_What to work on_: Return every item below unchanged, line for line, keeping the original wording, spacing, and order.

_Listed entries_:

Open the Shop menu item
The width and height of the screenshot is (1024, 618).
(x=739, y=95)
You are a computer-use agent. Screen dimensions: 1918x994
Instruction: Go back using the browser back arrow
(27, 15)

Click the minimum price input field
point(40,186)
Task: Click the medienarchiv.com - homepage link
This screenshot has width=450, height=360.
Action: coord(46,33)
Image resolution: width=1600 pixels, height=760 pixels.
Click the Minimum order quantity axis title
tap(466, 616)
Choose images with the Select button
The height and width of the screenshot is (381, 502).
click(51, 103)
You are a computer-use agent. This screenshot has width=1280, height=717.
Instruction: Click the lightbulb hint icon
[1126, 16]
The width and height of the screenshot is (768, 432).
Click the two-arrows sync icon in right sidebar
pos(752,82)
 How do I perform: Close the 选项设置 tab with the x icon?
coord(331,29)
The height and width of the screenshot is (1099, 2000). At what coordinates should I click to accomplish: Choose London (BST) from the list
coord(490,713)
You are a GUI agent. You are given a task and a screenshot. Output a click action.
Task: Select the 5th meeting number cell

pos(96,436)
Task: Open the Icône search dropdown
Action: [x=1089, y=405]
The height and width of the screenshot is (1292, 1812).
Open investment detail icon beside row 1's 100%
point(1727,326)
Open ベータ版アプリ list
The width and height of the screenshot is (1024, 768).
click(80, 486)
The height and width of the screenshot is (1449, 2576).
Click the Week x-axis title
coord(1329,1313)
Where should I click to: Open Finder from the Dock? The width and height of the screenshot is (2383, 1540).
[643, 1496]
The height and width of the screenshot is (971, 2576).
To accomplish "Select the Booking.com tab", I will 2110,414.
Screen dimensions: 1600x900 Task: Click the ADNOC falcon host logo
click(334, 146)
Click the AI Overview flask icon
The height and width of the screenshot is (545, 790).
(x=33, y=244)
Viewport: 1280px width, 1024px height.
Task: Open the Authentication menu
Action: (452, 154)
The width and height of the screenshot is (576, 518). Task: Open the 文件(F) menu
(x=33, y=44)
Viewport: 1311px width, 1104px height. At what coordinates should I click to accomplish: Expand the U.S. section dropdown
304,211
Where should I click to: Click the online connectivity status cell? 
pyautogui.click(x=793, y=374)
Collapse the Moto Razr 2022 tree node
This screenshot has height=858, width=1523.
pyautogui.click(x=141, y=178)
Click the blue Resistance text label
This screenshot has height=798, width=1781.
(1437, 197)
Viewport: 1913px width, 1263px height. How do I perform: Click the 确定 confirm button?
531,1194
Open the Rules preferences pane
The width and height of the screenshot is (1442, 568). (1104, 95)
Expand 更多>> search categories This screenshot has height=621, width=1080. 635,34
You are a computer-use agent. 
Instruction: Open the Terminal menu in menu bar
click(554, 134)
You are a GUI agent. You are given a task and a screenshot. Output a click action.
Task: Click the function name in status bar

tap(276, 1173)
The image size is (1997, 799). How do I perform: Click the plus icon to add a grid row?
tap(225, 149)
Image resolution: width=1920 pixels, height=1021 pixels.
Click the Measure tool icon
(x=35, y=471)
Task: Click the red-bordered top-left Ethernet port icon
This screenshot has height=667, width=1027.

_Result for this task_:
Open the Shop menu item
The width and height of the screenshot is (1024, 618).
(x=739, y=95)
You are a computer-use agent. Screen dimensions: 1918x994
Instruction: Go back using the browser back arrow
(27, 15)

Click the minimum price input field
point(40,186)
Task: Click the medienarchiv.com - homepage link
This screenshot has width=450, height=360.
Action: coord(46,33)
Image resolution: width=1600 pixels, height=760 pixels.
Click the Minimum order quantity axis title
tap(466, 616)
Choose images with the Select button
The height and width of the screenshot is (381, 502).
click(51, 103)
You are a computer-use agent. This screenshot has width=1280, height=717.
Instruction: Click the lightbulb hint icon
[1126, 16]
The width and height of the screenshot is (768, 432).
Click the two-arrows sync icon in right sidebar
pos(752,82)
 How do I perform: Close the 选项设置 tab with the x icon?
coord(331,29)
The height and width of the screenshot is (1099, 2000). At what coordinates should I click to accomplish: Choose London (BST) from the list
coord(490,713)
You are a GUI agent. You are given a task and a screenshot. Output a click action.
Task: Select the 5th meeting number cell

pos(96,436)
Task: Open the Icône search dropdown
Action: [x=1089, y=405]
The height and width of the screenshot is (1292, 1812).
Open investment detail icon beside row 1's 100%
point(1727,326)
Open ベータ版アプリ list
The width and height of the screenshot is (1024, 768).
click(80, 486)
The height and width of the screenshot is (1449, 2576).
Click the Week x-axis title
coord(1329,1313)
Where should I click to: Open Finder from the Dock? The width and height of the screenshot is (2383, 1540).
[643, 1496]
The height and width of the screenshot is (971, 2576).
To accomplish "Select the Booking.com tab", I will 2110,414.
Screen dimensions: 1600x900 Task: Click the ADNOC falcon host logo
click(334, 146)
Click the AI Overview flask icon
The height and width of the screenshot is (545, 790).
(x=33, y=244)
Viewport: 1280px width, 1024px height.
Task: Open the Authentication menu
Action: (452, 154)
The width and height of the screenshot is (576, 518). Task: Open the 文件(F) menu
(x=33, y=44)
Viewport: 1311px width, 1104px height. At what coordinates should I click to accomplish: Expand the U.S. section dropdown
304,211
Where should I click to: Click the online connectivity status cell? 
pyautogui.click(x=793, y=374)
Collapse the Moto Razr 2022 tree node
This screenshot has height=858, width=1523.
pyautogui.click(x=141, y=178)
Click the blue Resistance text label
This screenshot has height=798, width=1781.
(1437, 197)
Viewport: 1913px width, 1263px height. How do I perform: Click the 确定 confirm button?
531,1194
Open the Rules preferences pane
The width and height of the screenshot is (1442, 568). (1104, 95)
Expand 更多>> search categories This screenshot has height=621, width=1080. 635,34
You are a computer-use agent. 
Instruction: Open the Terminal menu in menu bar
click(554, 134)
You are a GUI agent. You are given a task and a screenshot. Output a click action.
Task: Click the function name in status bar

tap(276, 1173)
The image size is (1997, 799). How do I perform: Click the plus icon to add a grid row?
tap(225, 149)
Image resolution: width=1920 pixels, height=1021 pixels.
Click the Measure tool icon
(x=35, y=471)
Task: Click the red-bordered top-left Ethernet port icon
This screenshot has height=667, width=1027.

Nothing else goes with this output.